GIVEN PASSAGE:
Captioning for Literacy!
May 22, 2012 Comments Off
An important reminder about the importance of captioning inclusion for learning to read. This is a Guest Blog (see authors and organization below) edited for inclusion here, with a photo selected from CCAC files.
Free TV Captions for Learning to Read — Who do you know who needs help learning to read?
- A three year old who needs print awareness to start kindergarten?
- A 4th grader in the bottom half of the class who can’t yet read at a basic level?
- An underprivileged youth thinking of dropping out of high school?
- A newly arrived immigrant family who needs to learn to read English?
Free TV Captions help millions in other countries. In a brief video, former President Bill Clinton, at his Clinton Global Initiative, praises using television’s same language subtitles to teach 150 million in India to read. See the Clinton video that comes up as you open http://www.captionsforliteracy.org along with a short video of a young boy learning to read and write with free TV captions.
Free TV Captions help learning to read. Free TV captions create an unrivaled opportunity for learners of any age to connect the sound of the spoken word with the sight of the printed word in the context of the action unfolding on the screen to explain and reinforce the meaning. When the average child watches television 4 to 7 hours a day in any event, turning on free TV captions provides thousands of hours a year to extend their classroom lessons by practicing reading at home.
What You Can Do Now — We ask you to tell all your trainees, staff, teachers, families and children about free TV captions. Include TV captions as a resource in your website and publications. Teach them all how to turn on TV captions by using the set’s menu.

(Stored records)
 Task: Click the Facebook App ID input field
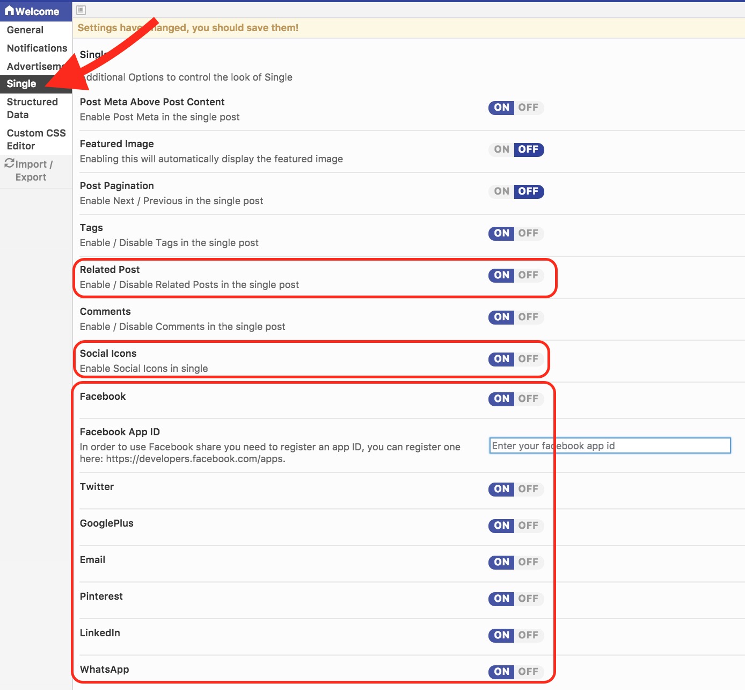pyautogui.click(x=610, y=445)
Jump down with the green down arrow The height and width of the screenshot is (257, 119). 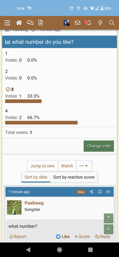pyautogui.click(x=109, y=229)
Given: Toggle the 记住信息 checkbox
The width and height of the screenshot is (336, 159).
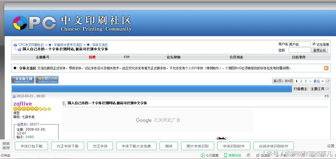Looking at the screenshot, I should pyautogui.click(x=314, y=44).
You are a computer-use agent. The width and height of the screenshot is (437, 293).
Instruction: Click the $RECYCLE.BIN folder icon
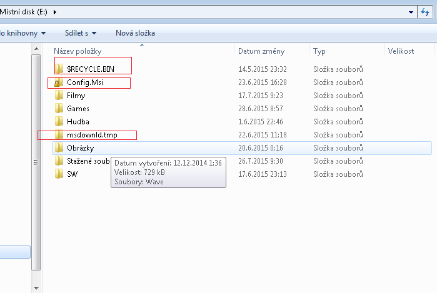(x=59, y=69)
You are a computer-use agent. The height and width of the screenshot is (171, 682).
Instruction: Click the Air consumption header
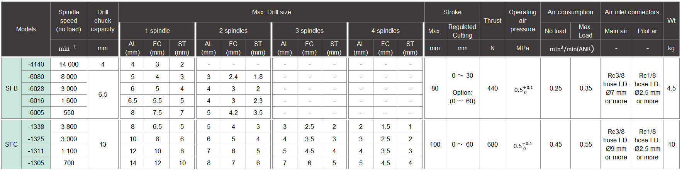570,12
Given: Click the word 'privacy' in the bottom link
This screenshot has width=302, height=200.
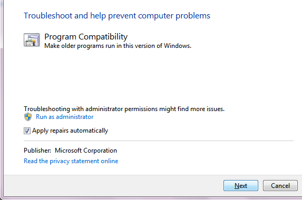Looking at the screenshot, I should [x=60, y=161].
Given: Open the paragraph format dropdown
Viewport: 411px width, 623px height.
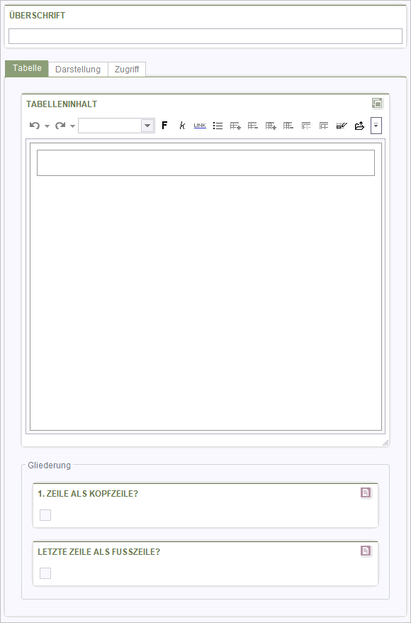Looking at the screenshot, I should (x=117, y=126).
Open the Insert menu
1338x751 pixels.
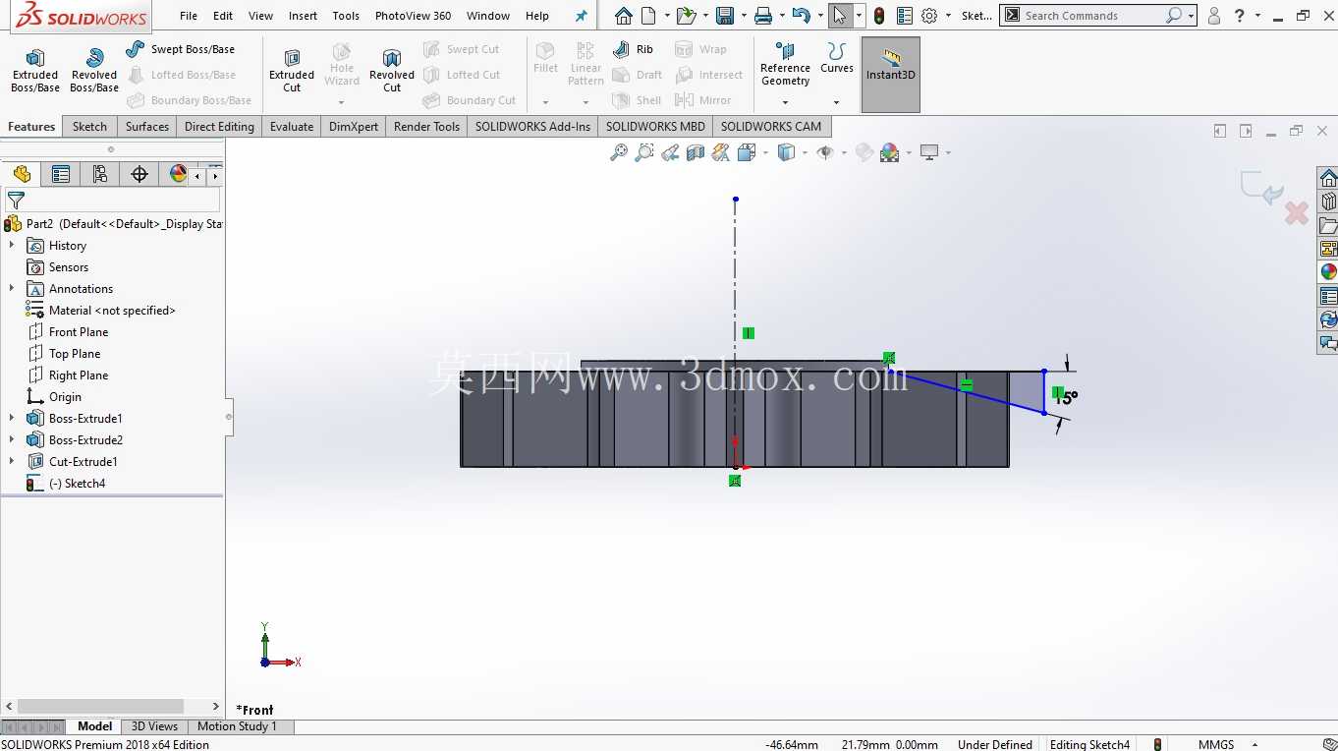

REQUESTS:
(a) Transcribe the part of the captioning text between "Captioning for Literacy!" and "to read English?", inclusive.
(b) From the entries, reproduce word for word the lines between the one holding "Given: Click the" and the one holding "Looking at the screenshot, I should [x=60, y=161].", inclusive. Leave the pictures out of your answer.
The text on captioning and the entries have no connection to each other.

LIST OF SOLUTIONS:
(a)
Captioning for Literacy!
May 22, 2012 Comments Off
An important reminder about the importance of captioning inclusion for learning to read. This is a Guest Blog (see authors and organization below) edited for inclusion here, with a photo selected from CCAC files.
Free TV Captions for Learning to Read — Who do you know who needs help learning to read?
- A three year old who needs print awareness to start kindergarten?
- A 4th grader in the bottom half of the class who can’t yet read at a basic level?
- An underprivileged youth thinking of dropping out of high school?
- A newly arrived immigrant family who needs to learn to read English?

(b)
Given: Click the word 'privacy' in the bottom link
This screenshot has width=302, height=200.
Looking at the screenshot, I should [x=60, y=161].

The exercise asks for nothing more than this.